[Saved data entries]
+++

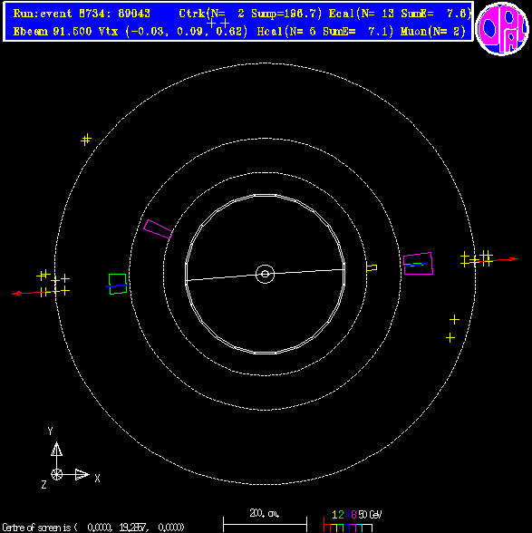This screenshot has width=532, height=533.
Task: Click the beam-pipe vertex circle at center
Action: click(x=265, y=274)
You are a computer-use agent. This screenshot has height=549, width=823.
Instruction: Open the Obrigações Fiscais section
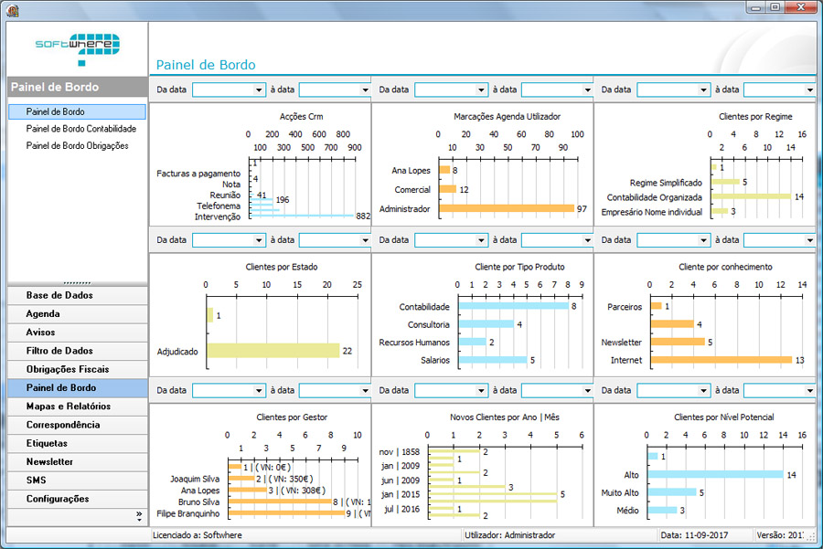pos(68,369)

+++

> PROBLEM STATEMENT
Leaving the pictures out, set down exactly the lines from the one with "You are a computer-use" through the end of the records.

> RESPONSE AREA
You are a computer-use agent. This screenshot has height=549, width=823.
Instruction: Open the Obrigações Fiscais section
pos(68,369)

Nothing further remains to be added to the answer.